§ DOCUMENT:
* Start *

UnmarshalBlobHeader parses a BlobHeader from raw bytes.

func (*BlobHeader) MarshalTo

func (h *BlobHeader) MarshalTo(buf []byte)

MarshalTo writes the header to buf (must be at least BlobHeaderSize bytes).

type ChunkInfo

type ChunkInfo struct {
	Start  uint64
	End    uint64
	Digest [32]byte
}

ChunkInfo describes a single chunk's position and digest.

type ChunkResult

type ChunkResult struct {
	Digest [32]byte // SHA-256 of raw chunk data
	Offset uint64   // start offset in the original stream
	Size   int      // chunk data size in bytes
	Exists bool     // true if chunk was already in the store
}

ChunkResult describes a single chunk produced by the chunker pipeline.

type ChunkSource

type ChunkSource interface {
	// GetChunk retrieves a chunk by its SHA-256 digest.
	// Returns the raw chunk data (not decoded/blob-wrapped).
	GetChunk(digest [32]byte) ([]byte, error)
}

ChunkSource provides access to chunks by their digest.

type ChunkStore

type ChunkStore struct {
	// contains filtered or unexported fields
}

ChunkStore manages chunk storage on the filesystem. Chunks are stored under base/.chunks/XX/XXYY... where XX are the first two hex characters of the SHA-256 digest.

* End *

§ TASKS AND EXERCISES:
1/ Answer these questions from the chunk storage documentation above:
(a) How large must buf be at minimum when calling MarshalTo?
(b) What does the Exists field of ChunkResult mean when it is true?
(c) Under which directory path does ChunkStore keep chunks, and what do the XX characters in that path stand for?
2/ Pick up the chunk storage documentation after its final sentence and keep writing it in the same style.

§ DATA PROVIDED:
* Start *

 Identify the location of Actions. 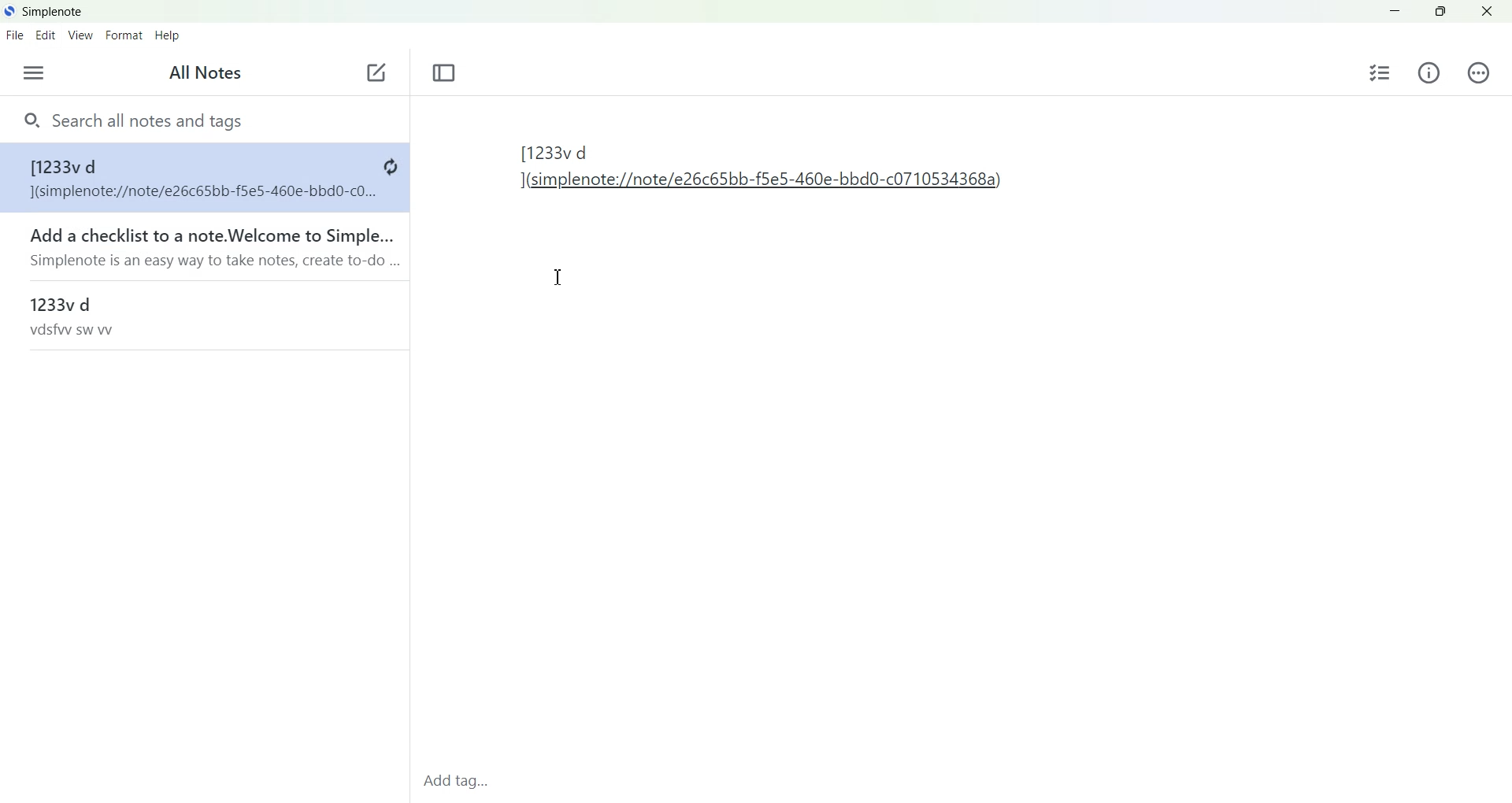
(1475, 72).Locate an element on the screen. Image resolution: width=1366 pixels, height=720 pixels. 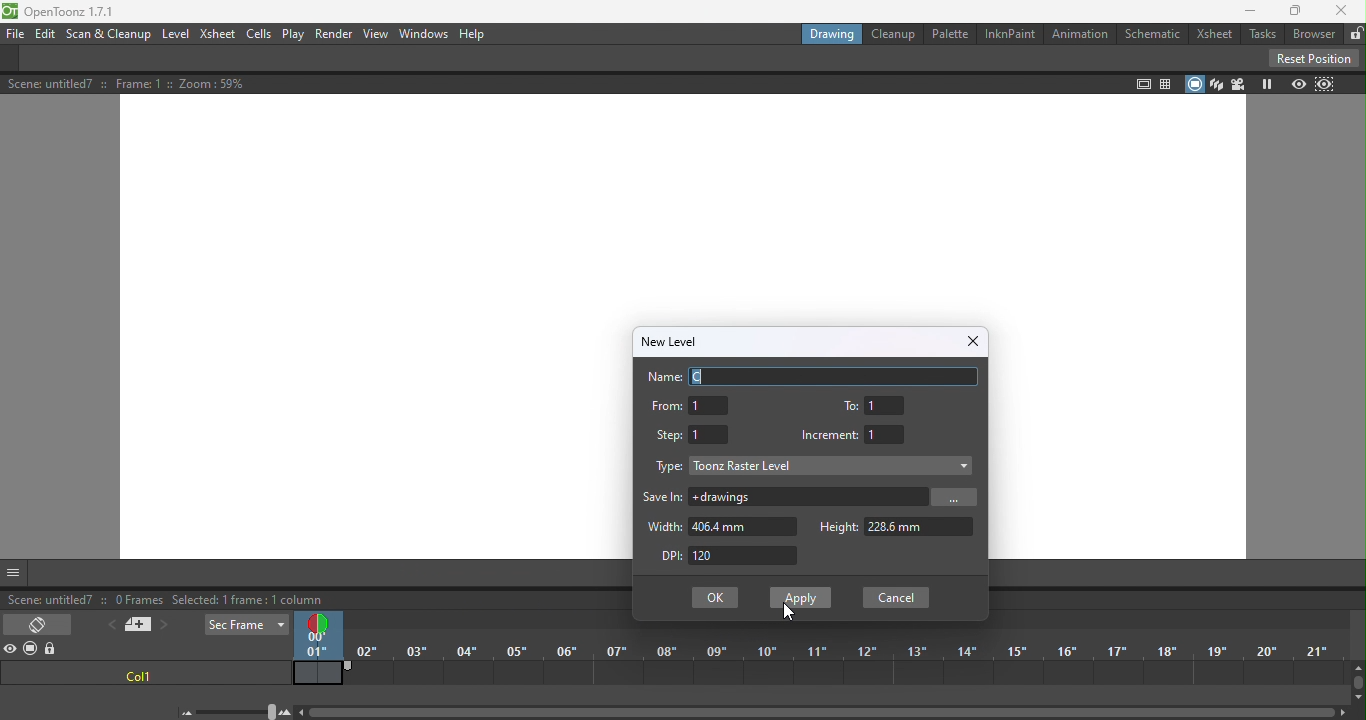
View is located at coordinates (377, 35).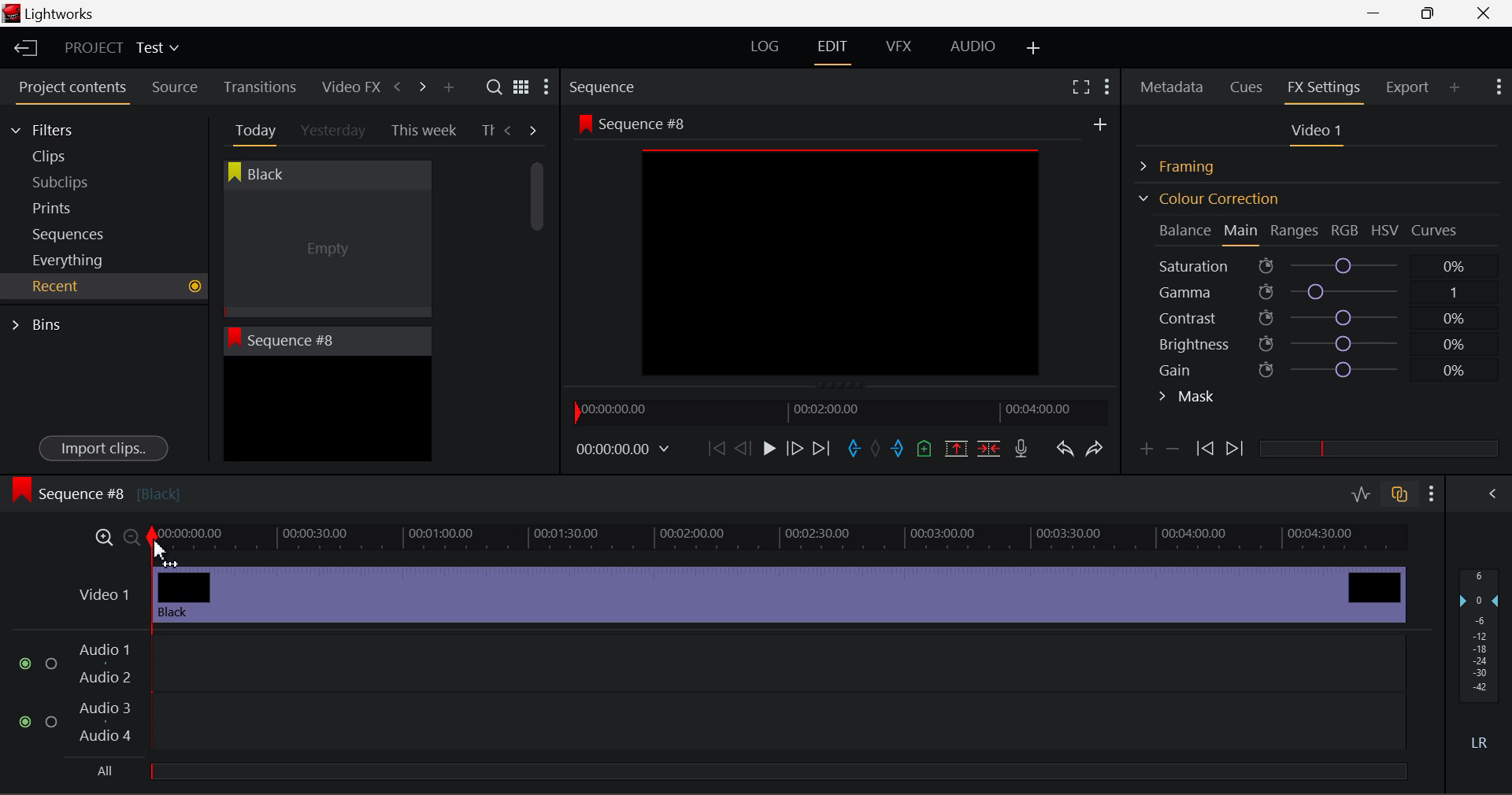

* End *

§ SET OF ANSWERS:
1/
(a) At least BlobHeaderSize bytes.
(b) The chunk was already in the store.
(c) Under base/.chunks/XX/XXYY..., where XX are the first two hex characters of the SHA-256 digest.

2/
func NewChunkStore

func NewChunkStore(base string) (*ChunkStore, error)

NewChunkStore creates a ChunkStore rooted at base, creating the .chunks directory if needed.

func (*ChunkStore) ChunkPath

func (cs *ChunkStore) ChunkPath(digest [32]byte) string

ChunkPath returns the filesystem path for a chunk identified by digest.

func (*ChunkStore) InsertChunk

func (cs *ChunkStore) InsertChunk(digest [32]byte, data []byte) (bool, int, error)

InsertChunk stores a chunk. Returns (exists, size, error). If the chunk already exists, returns (true, existingSize, nil).

func (*ChunkStore) LoadChunk

func (cs *ChunkStore) LoadChunk(digest [32]byte) ([]byte, error)

LoadChunk reads a chunk from disk.

func (*ChunkStore) TouchChunk

func (cs *ChunkStore) TouchChunk(digest [32]byte) error

TouchChunk updates the access time of a chunk file.

type ChunkStoreSource

type ChunkStoreSource struct {
	// contains filtered or unexported fields
}

ChunkStoreSource adapts a ChunkStore to the ChunkSource interface.

func NewChunkStoreSource

func NewChunkStoreSource(store *ChunkStore) *ChunkStoreSource

NewChunkStoreSource creates a chunk source from a local chunk store.

func (*ChunkStoreSource) GetChunk

func (s *ChunkStoreSource) GetChunk(digest [32]byte) ([]byte, error)

GetChunk retrieves a chunk from the local store.

type DataBlob

type DataBlob struct {
	// contains filtered or unexported fields
}

DataBlob represents a stored data blob with optional compression. The raw data contains the magic, CRC, and payload.

func EncodeBlob

func EncodeBlob(data []byte) (*DataBlob, error)

EncodeBlob creates an uncompressed blob from data.

func EncodeCompressedBlob

func EncodeCompressedBlob(data []byte) (*DataBlob, error)

EncodeCompressedBlob creates a compressed blob. Falls back to uncompressed if compression doesn't reduce size.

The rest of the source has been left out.